Seitenauszug -
■ ■ ■ ■ ■

Urteil vom 14. März 2018  
 
II. öffentlich-rechtliche Abteilung  
 
Besetzung 
Bundesrichter Seiler, Präsident, 
Bundesrichter Zünd, 
Bundesrichterin Aubry Girardin, 
Gerichtsschreiber Kocher. 
 
Verfahrensbeteiligte 
Eidgenössische Steuerverwaltung, Dienst für Informationsaustausch in Steuersachen SEI, Eigerstrasse 65, 3003 Bern, 
Beschwerdeführerin, 
 
gegen  
 
A.________, 
Beschwerdegegner, 
vertreten durch Maître Philippe Mantel. 
 
Gegenstand 
Amtshilfe DBA (CH-NL), 
 
Beschwerde gegen die Zwischenverfügung des Bundesverwaltungsgerichts, Abteilung I, vom 21. Februar 2018 (A-5694/2017). 
 
 
Erwägungen:  
 
1.  
 
1.1. A.________ (nachfolgend: die betroffene Person) ist in U.________ (NL) ansässig. Am 13. Mai 2016 ersuchte die niederländische Steuerverwaltung (Belastingdienst; BD/NL) die Eidgenössische Steuerverwaltung (ESTV), gestützt auf Art. 26 des Abkommens vom 26. Februar 2010 zwischen der Schweizerischen Eidgenossenschaft und dem Königreich der Niederlande zur Vermeidung der Doppelbesteuerung auf dem Gebiet der Steuern vom Einkommen (DBA CH-NL; SR 0.672.963.61), um Gewährung von internationaler Amtshilfe in Steuersachen hinsichtlich der betroffenen Person. Mit Schlussverfügung vom 5. September 2017 hiess die ESTV das Gesuch gut, worauf die betroffene Person Beschwerde an das Bundesverwaltungsgericht erhob. Sie beantragte, die Schlussverfügung sei aufzuheben, eventuell seien alle Dokumente betreffend Drittparteien aus den zu übermittelnden Unterlagen zu weisen.

■ ■ ■ ■ ■

Datensätze -
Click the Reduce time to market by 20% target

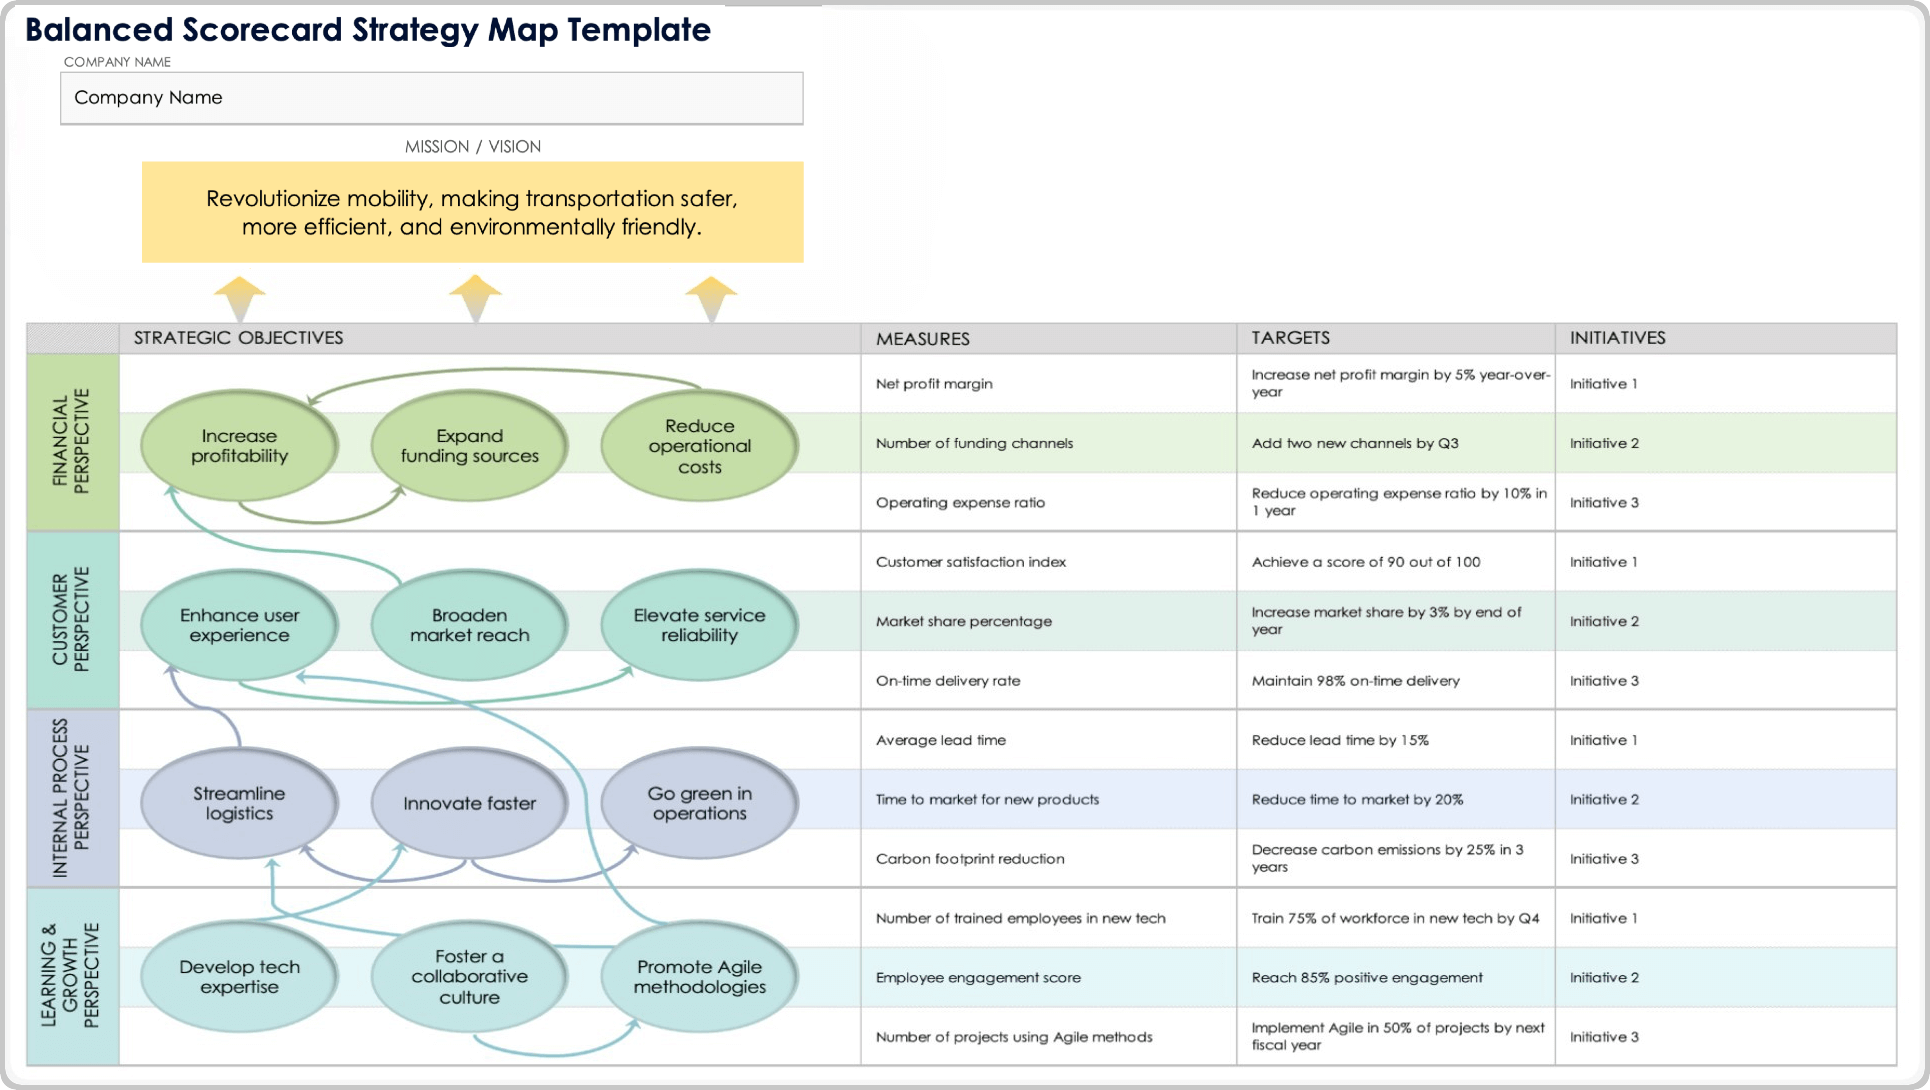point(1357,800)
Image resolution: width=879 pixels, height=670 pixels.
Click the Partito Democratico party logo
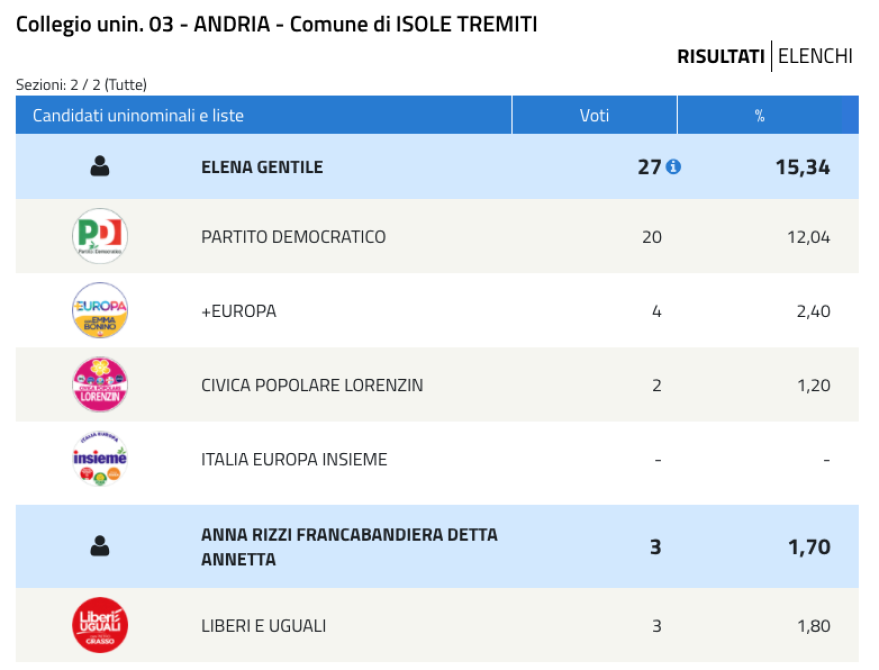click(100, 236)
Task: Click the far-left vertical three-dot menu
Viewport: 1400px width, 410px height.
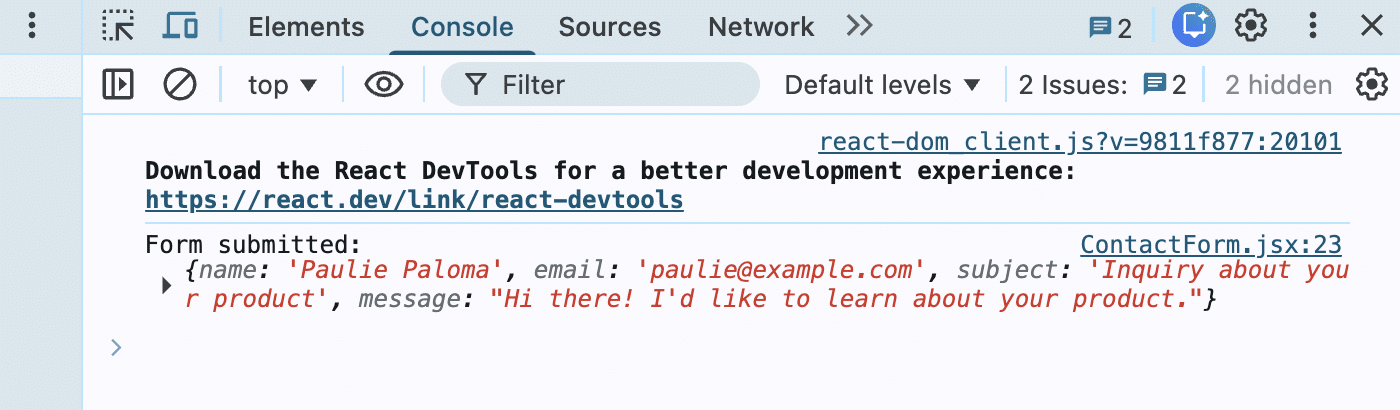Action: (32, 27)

■ ■ ■ ■ ■

Ziele -
a - Fassen Sie im Urteilsauszug den Absatz, der mit „1.1. A.________ (nachfolgend“ beginnt, als Stichpunktliste zusammen, ohne seine wesentlichen Angaben wegzulassen.
b - Listen Sie alle Datumsangaben auf, die im Urteilsauszug vorkommen.

Ergebnisse je Aufgabe -
a -
- A.________ (die betroffene Person) ist in U.________ (NL) ansässig.
- 13. Mai 2016: Die niederländische Steuerverwaltung (Belastingdienst; BD/NL) ersucht die ESTV gestützt auf Art. 26 DBA CH-NL (SR 0.672.963.61) um internationale Amtshilfe in Steuersachen hinsichtlich der betroffenen Person.
- 5. September 2017: Die ESTV gibt dem Gesuch mit Schlussverfügung statt.
- Die betroffene Person erhebt dagegen Beschwerde an das Bundesverwaltungsgericht.
- Anträge: Aufhebung der Schlussverfügung; eventuell Entfernung aller Dokumente betreffend Drittparteien aus den zu übermittelnden Unterlagen.

b -
- 14. März 2018
- 21. Februar 2018
- 26. Februar 2010
- 13. Mai 2016
- 5. September 2017